Aset Kripto sebagai Eksplorasi dan Tantangan dalam Metode Pembayaran E-commerce
Aset Kripto di bidang e-commerce telah menjadi fokus perhatian industri. Secara teoritis, aset kripto memiliki keuntungan seperti transaksi yang tidak dapat dibalik, biaya rendah, dan penyelesaian instan lintas batas, yang tampaknya dapat menyelesaikan banyak masalah dalam sistem pembayaran tradisional. Namun, dalam kenyataannya, proses adopsi aset kripto di bidang e-commerce tidak berjalan mulus. Dalam beberapa tahun terakhir, seiring dengan semakin matangnya pasar dan kemajuan teknologi yang terus menerus, situasi ini mulai mengalami perubahan.
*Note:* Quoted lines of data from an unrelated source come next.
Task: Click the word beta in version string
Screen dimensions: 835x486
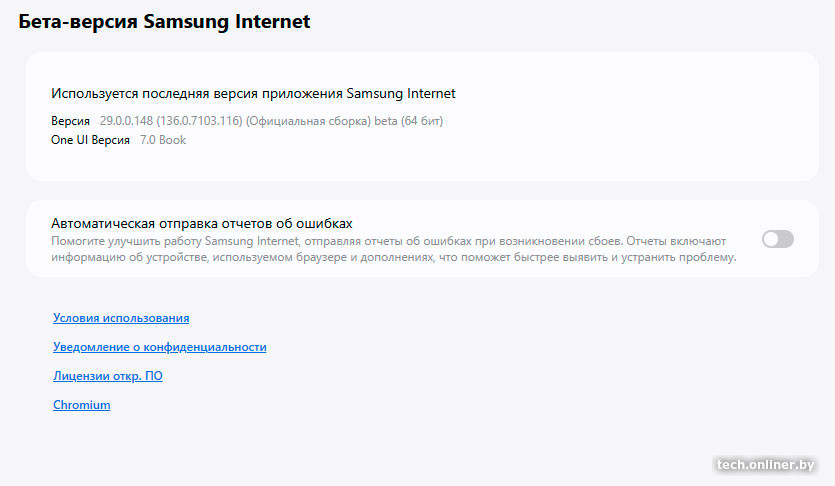Action: point(385,121)
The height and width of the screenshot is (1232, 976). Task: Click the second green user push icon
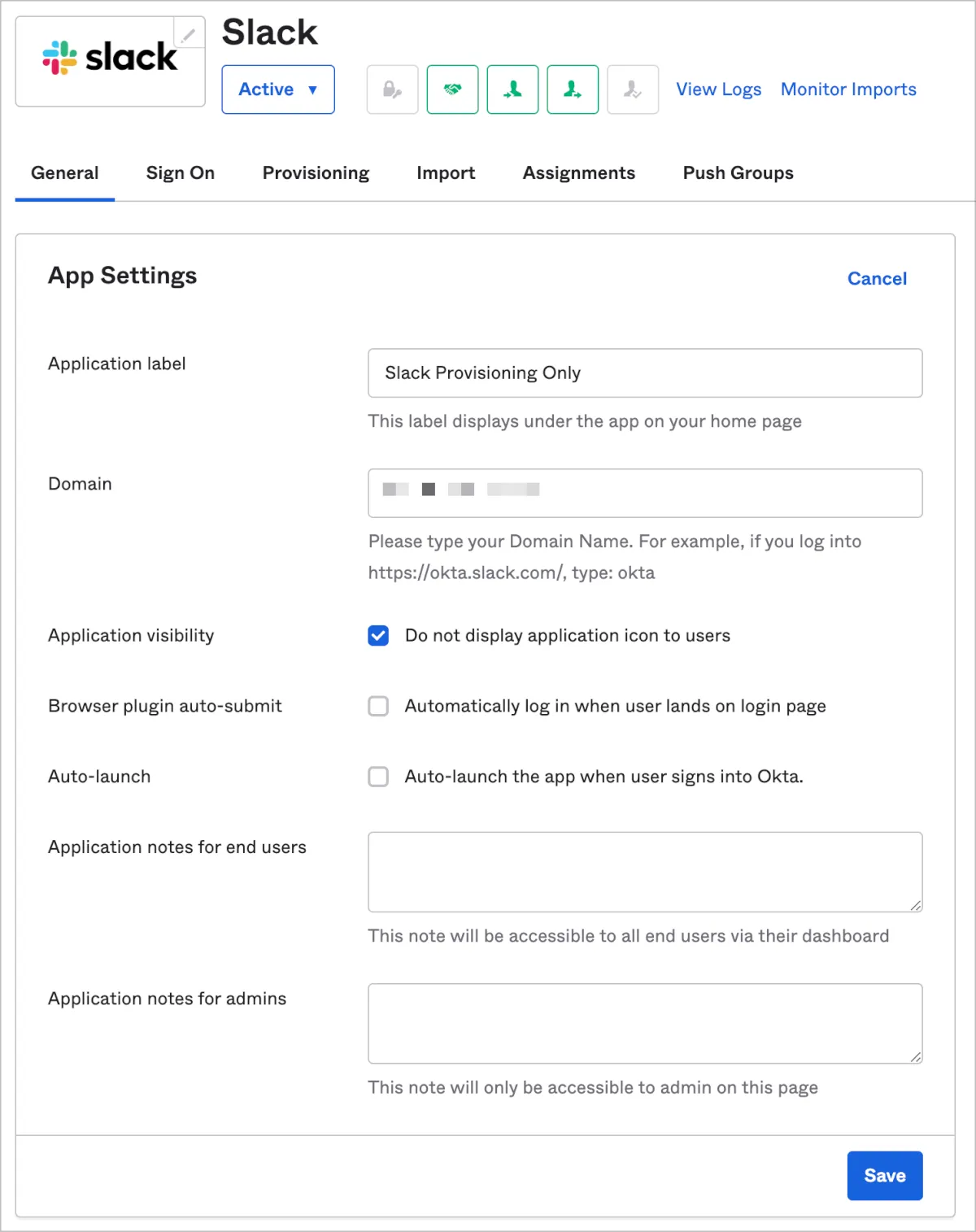573,89
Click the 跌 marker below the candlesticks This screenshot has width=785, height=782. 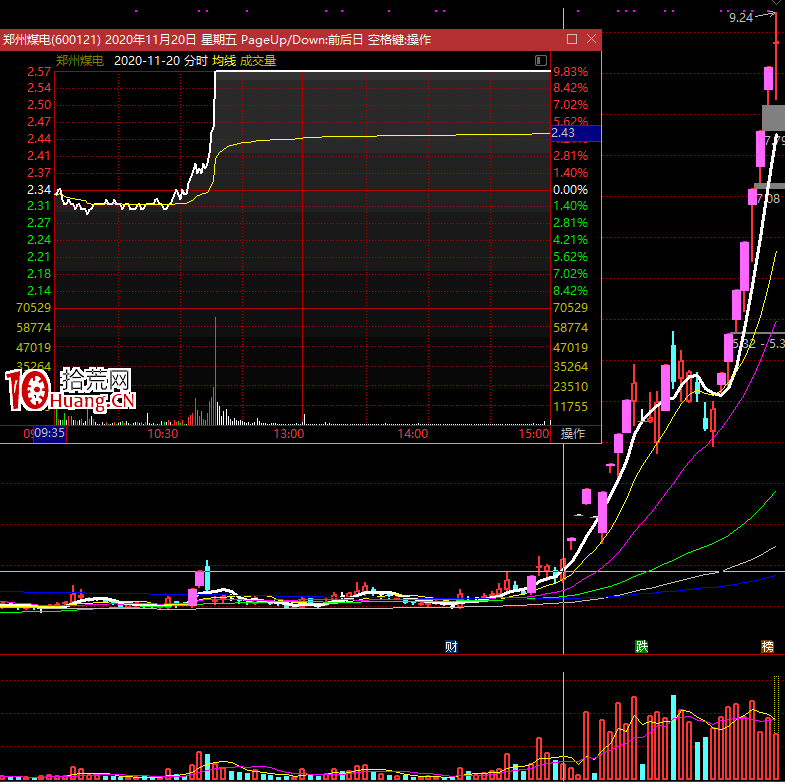641,646
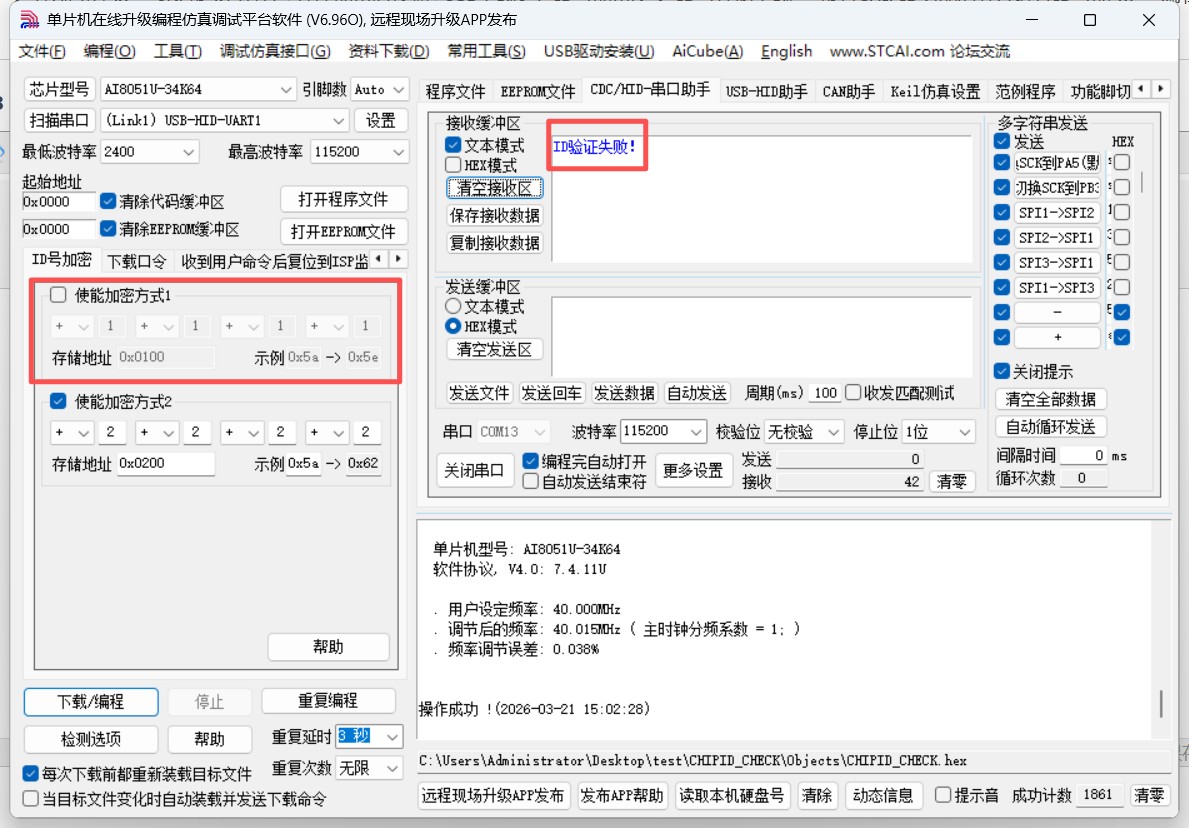Screen dimensions: 1189x828
Task: Enable the 使能加密方式1 checkbox
Action: pyautogui.click(x=57, y=295)
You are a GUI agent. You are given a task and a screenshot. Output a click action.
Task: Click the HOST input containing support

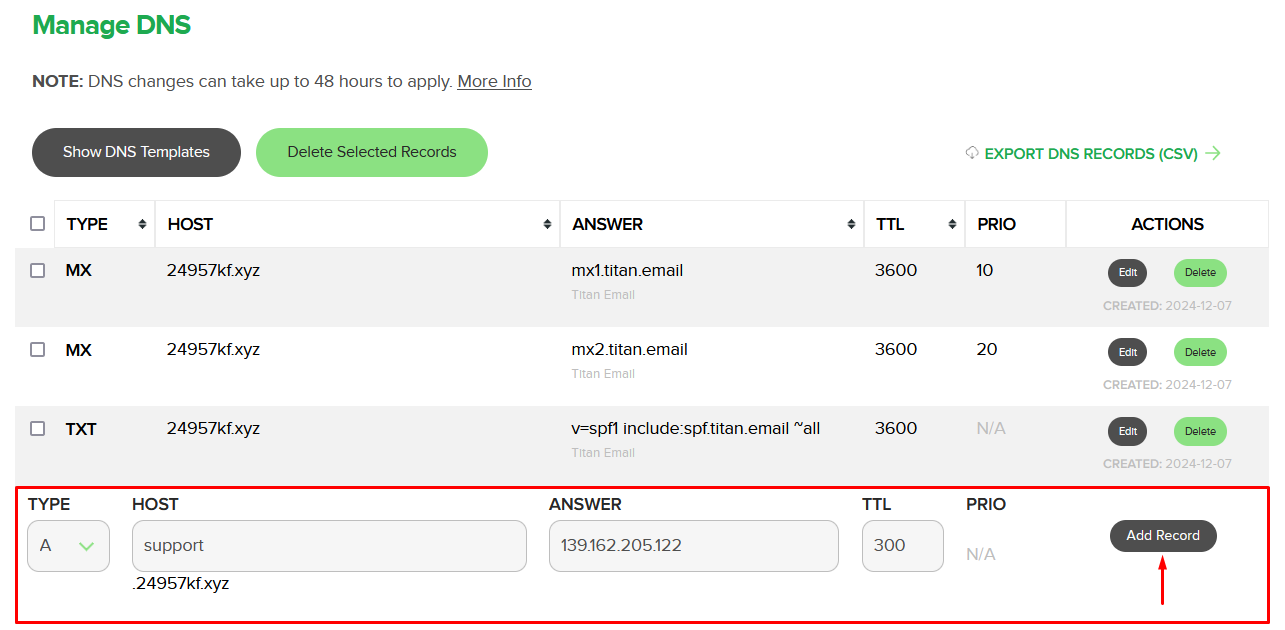click(329, 546)
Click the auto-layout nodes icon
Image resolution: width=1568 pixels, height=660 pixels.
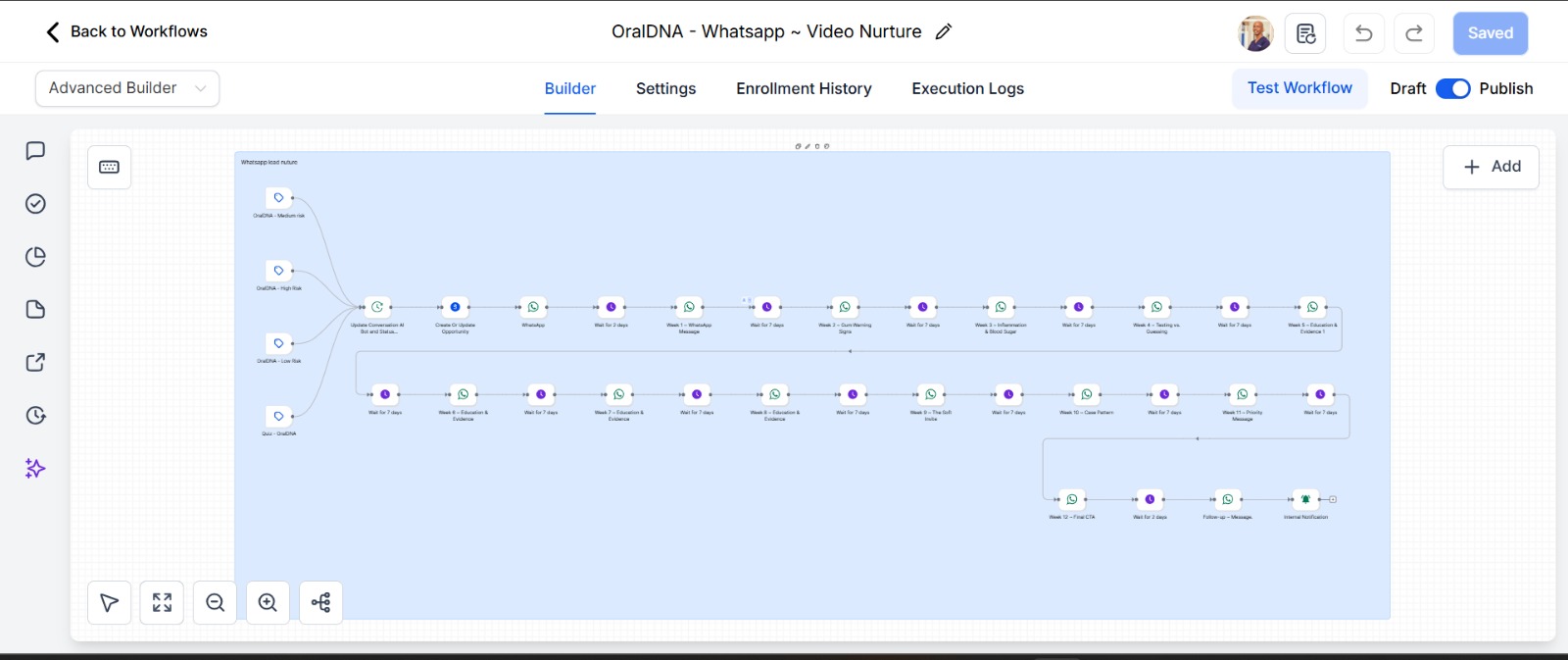point(320,602)
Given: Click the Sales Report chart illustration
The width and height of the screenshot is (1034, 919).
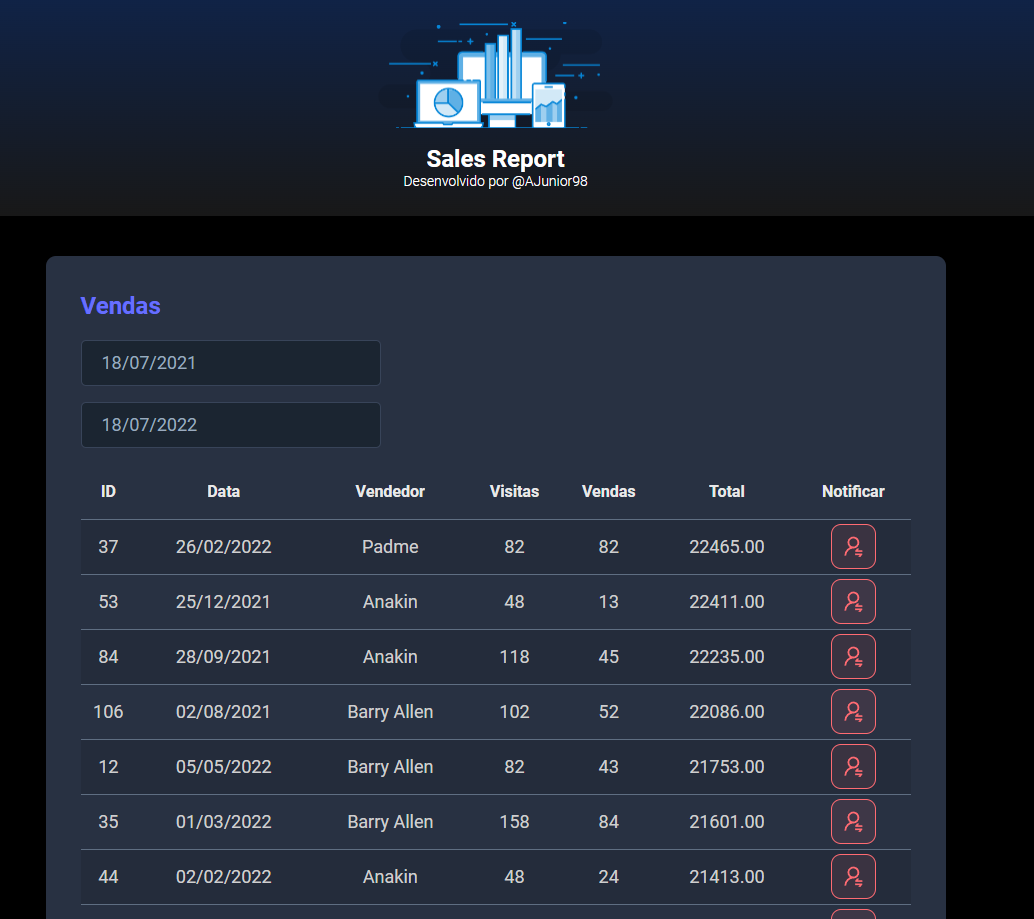Looking at the screenshot, I should coord(495,75).
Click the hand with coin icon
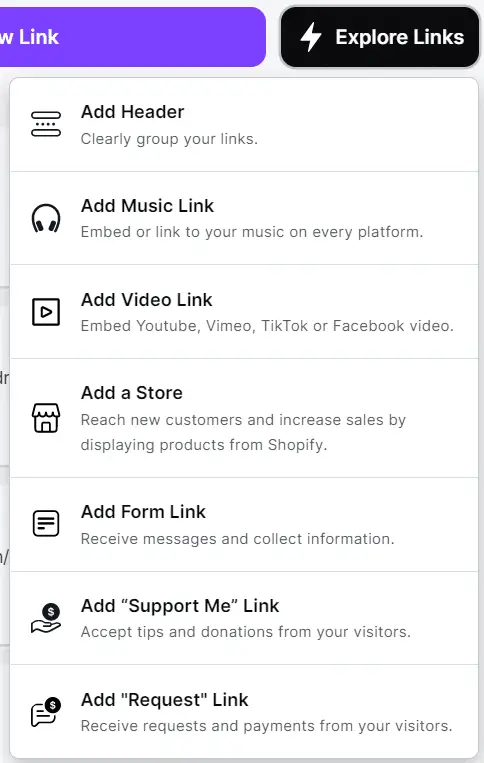 (46, 618)
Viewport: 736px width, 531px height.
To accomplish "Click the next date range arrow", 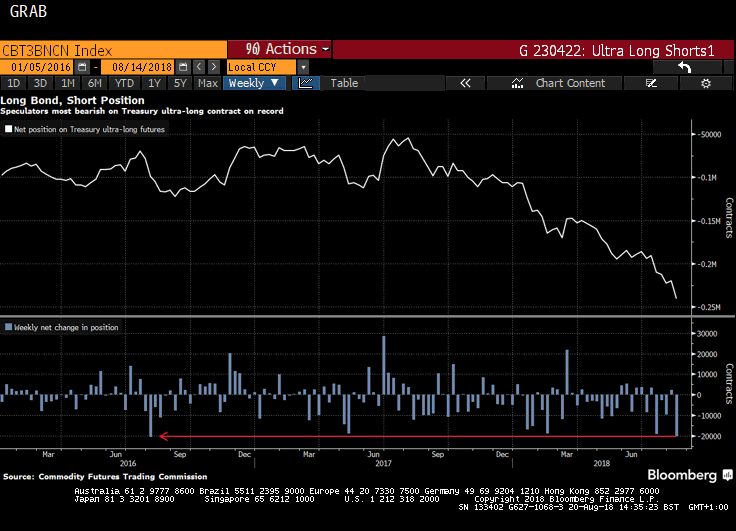I will point(214,67).
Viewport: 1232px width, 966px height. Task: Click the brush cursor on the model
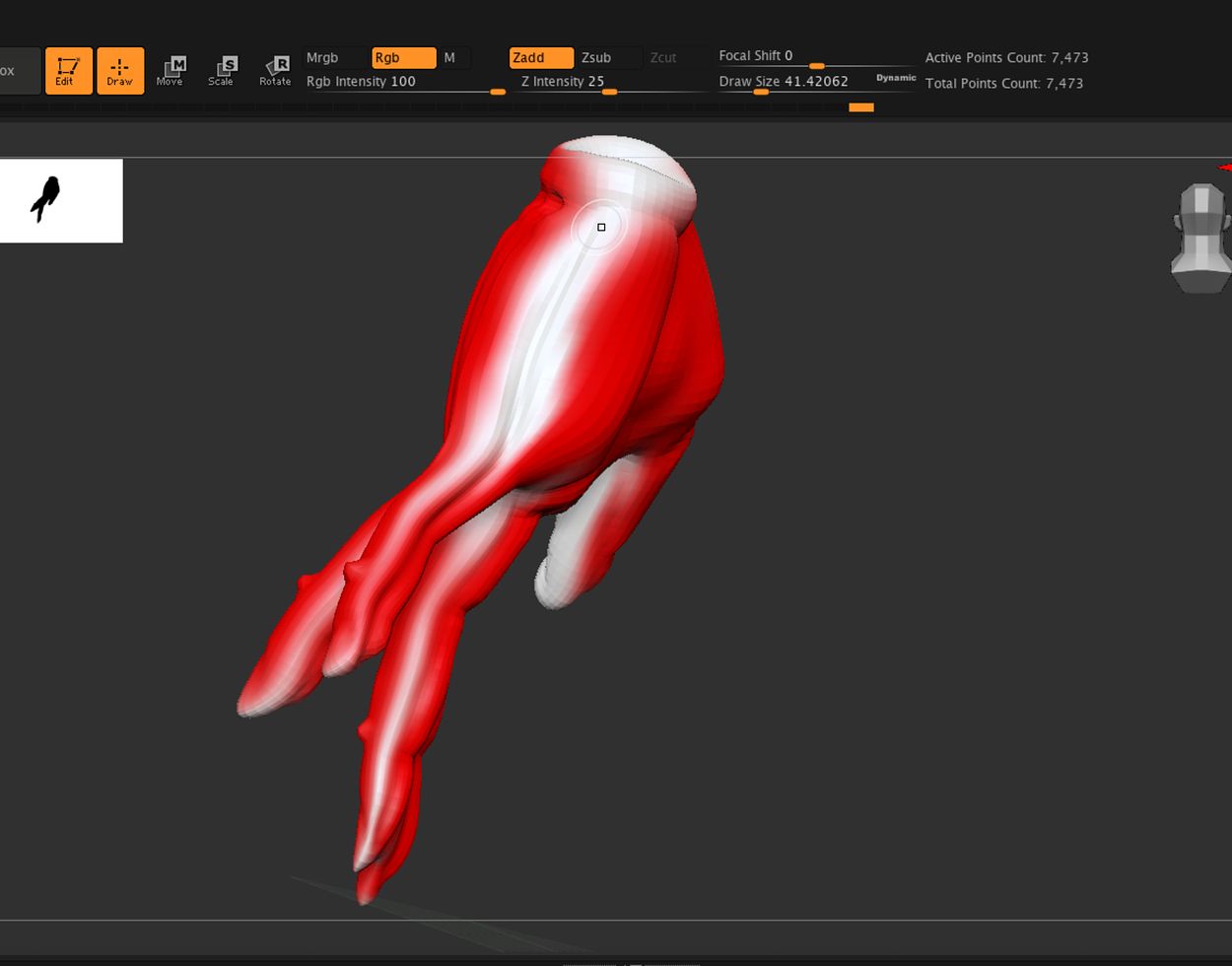601,228
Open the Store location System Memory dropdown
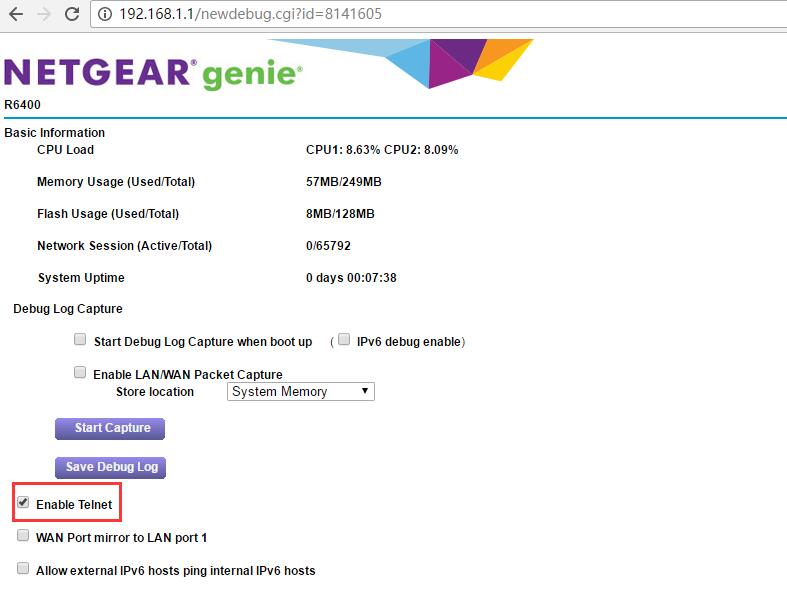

Artikel ini akan menganalisis secara mendalam sejarah perkembangan aset kripto di bidang e-commerce, mulai dari harapan awal dan kesenjangan dengan kenyataan, hingga pentingnya efek jaringan, dan peluang baru yang dibawa oleh stablecoin, serta mengungkap logika inti di baliknya dan arah perkembangan di masa depan.
Jarak Antara Harapan dan Realitas Awal
Sekitar tahun 2014, harga Bitcoin mulai mengalami fluktuasi besar, dan Aset Kripto memasuki pandangan publik. Pada saat itu, industri secara umum percaya bahwa e-commerce akan menjadi titik terobosan untuk penyebaran Aset Kripto. Khususnya, pedagang e-commerce kecil dan menengah dianggap akan menjadi yang pertama mengadopsi metode pembayaran baru ini, karena "risiko penolakan pembayaran" dalam sistem pembayaran tradisional selalu menjadi masalah bagi mereka. Karakteristik transaksi Aset Kripto yang tidak dapat dibatalkan, secara teoritis dapat secara fundamental menyelesaikan masalah ini.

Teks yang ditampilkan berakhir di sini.